Corospondent - October 2020
Coronation Balanced Plus and Coronation Equity funds - October 2020
Both the Equity Fund (our diversified general equity fund) and the Balanced Plus Fund (our flagship multi-asset fund for pre-retirement investors) had a satisfactory Q3-20, returning 3.0% and 2.7%, respectively. Both funds continue to perform well against their peer groups over all meaningful, longer-term periods, which aligns to our long-term investment horizon.
Our large global equity weighting added to performance in both funds during the quarter. Although global equity markets have recovered strongly off their lows, we continue to believe that valuations look reasonable – especially relative to other asset classes. Balanced Plus also benefited in Q3-20 from no international government bond exposure and a meaningful position in gold. Although we reduced the gold position during the quarter, we believe that in a world characterised by ongoing pressure on policymakers across the globe to print and spend, zero interest rates and heightened geopolitical risks, gold has a unique role to play in protecting the portfolio.
STREAMING OFFERS ATTRACTIVE FLOWS
One of the new additions to the Equity Fund is Tencent Music Entertainment Group (TME). TME is a subsidiary of Tencent and owns the leading music streaming platform in China, with a staggering 650 million monthly active users. TME also owns a suite of cash-generative social entertainment businesses, including the dominant online karaoke app and various live streaming apps on which users interact with performers online. There are significant synergies between these platforms.
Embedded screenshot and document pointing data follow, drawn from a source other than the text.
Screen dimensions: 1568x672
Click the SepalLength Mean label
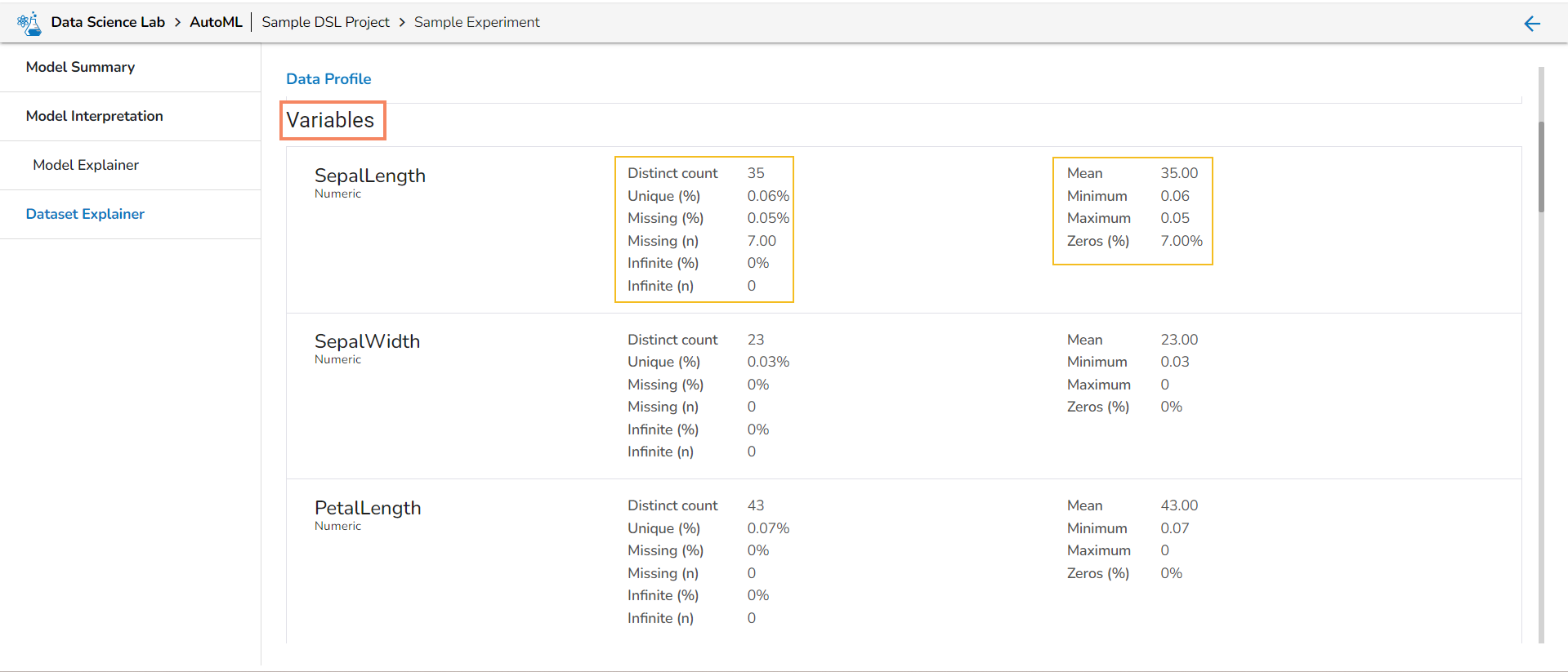pos(1084,173)
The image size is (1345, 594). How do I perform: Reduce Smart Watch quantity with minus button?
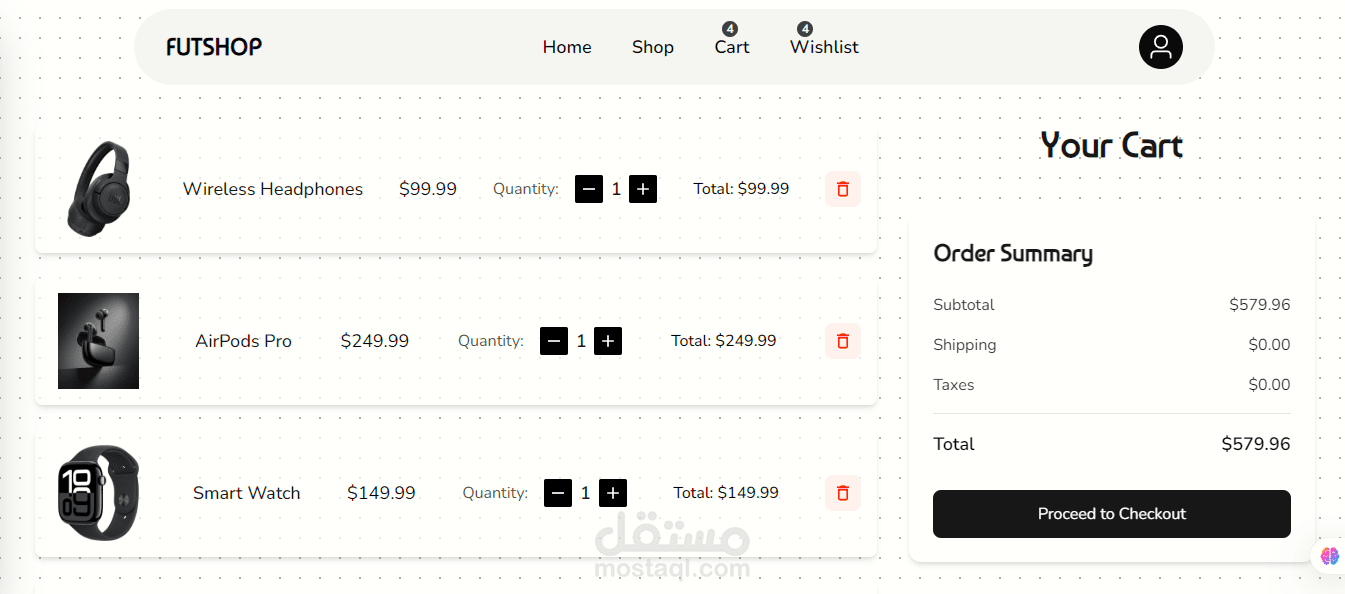point(558,493)
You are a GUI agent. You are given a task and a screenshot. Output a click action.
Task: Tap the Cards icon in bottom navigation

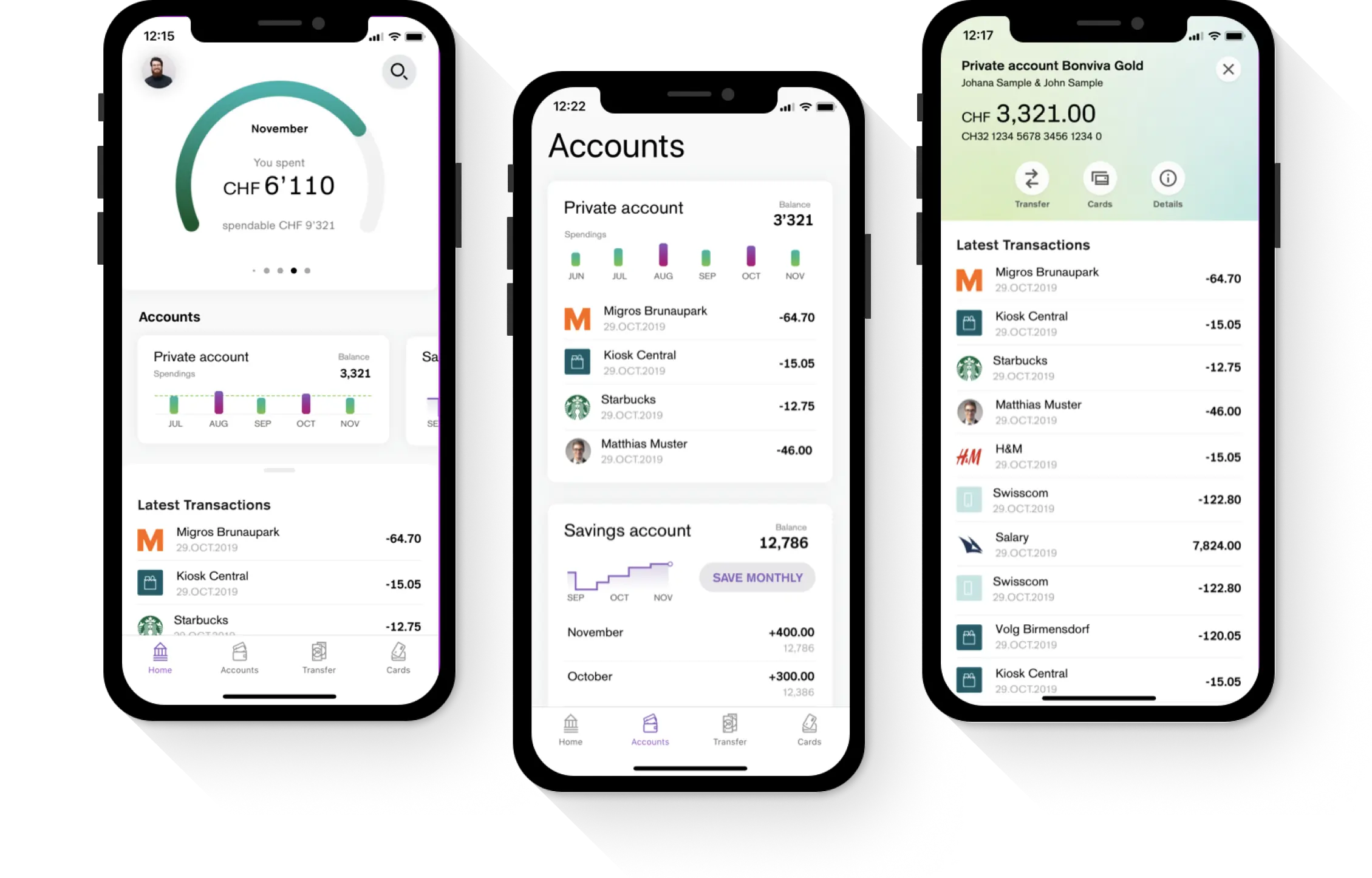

TME is well positioned to play a leading role in the multi-year development of the Chinese audio industry. The nascent music market is growing off a low base, with consumers increasingly willing to pay for digital content. While TME’s proportion of paying users is growing rapidly, it remains low (7%) when compared to global peers, such as Spotify (c.50%). Average revenues per user are also very low with significant scope to increase. The group has also moved into adjacent areas, such as record label activities, thus offering artists the full spectrum of services from music creation to distribution. More recent initiatives, such as live concerts and a broader push into audio, including podcasts, provide additional future revenue streams.
TME has an excellent management team and a fortress-like balance sheet, with over $3 billion of net cash (13% of market cap), which positions the company well to execute its strategy. We expect healthy revenue growth of around 20% p.a. over the medium term, with even faster earnings growth as the music platforms and new initiatives turn profitable. TME trades on 22 times free cash flow adjusting for its cash balance and stake in Spotify (worth over $1 billion), a level we view as attractive given the earnings growth profile of the business.
DOMESTIC EQUITY ATTRACTIVE
Although we are cognisant of the risks around South Africa’s worsening fiscal position and the risk of a debt trap, we believe that South African government bonds remain a reasonably attractive investment opportunity given their high yields and the absence of near-term inflation pressures in the local economy.
Good stock selection in the funds added to local equity market returns. Given the compelling value on offer, we increased our domestic equity exposure during the quarter. While the domestic equity holdings remain skewed to rand-hedge stocks, which are attractive for stock-specific reasons, we have also been increasing our exposure to domestic-facing stocks, many of which we believe are very attractively priced.
One example is the local life insurance sector. Life companies have appealing attributes, including ‘sticky’ product (retirement savings and life insurance); extensive and hard-to-replicate distribution networks; c.30% to 40% earnings exposure to equity markets, which we think offer good value; the ability to generate fees during lockdowns; diversified earnings streams; and strong capital positions.
Embedded value is a reasonable proxy for life insurance valuations. Life company share prices have derated meaningfully relative to embedded value, with, for example, the Momentum Metropolitan share price moving from a premium to embedded value in 2015 to a 40% discount today. New management has impressed us through their implementation of a turnaround and has placed the business on a firmer footing, as evidenced in Metropolitan Life’s recent results. We don’t think the market gives enough credit to the turnaround that is under way. Meaningful earnings pain was taken now in the form of Covid-19 provisions. We believe these will support robust earnings growth in future periods.
Sanlam is another recent addition to the funds. We have long admired the business for its strong growth profile, high-calibre management team and high levels of accounting prudence. Historically, we haven’t owned Sanlam, given a stretched valuation and the lack of a margin of safety. The recent selloff has allowed us to buy this quality compounder at an attractive valuation.
The funds also benefited from exposure to Shoprite, Anglo American, Northam Platinum and Impala Platinum, as described more fully in Neville Chester's commentary. We have also added to our Glencore position on share price weakness
Other material activity during Q3-20 was the switching of our remaining Prosus holding into Naspers because we believe the additional discount to intrinsic value is highly attractive. We also trimmed our Anheuser-Busch InBev position on share price strength and opportunistically added to our FirstRand position, along with some other domestic stocks.
In this uncertain world, our objective remains on building diversified portfolios that can absorb unanticipated shocks. We will remain focused on valuation and will seek to take advantage of attractive opportunities that the market may present to us. We are excited by the current portfolios and, given compelling valuations, we are excited about future return prospects.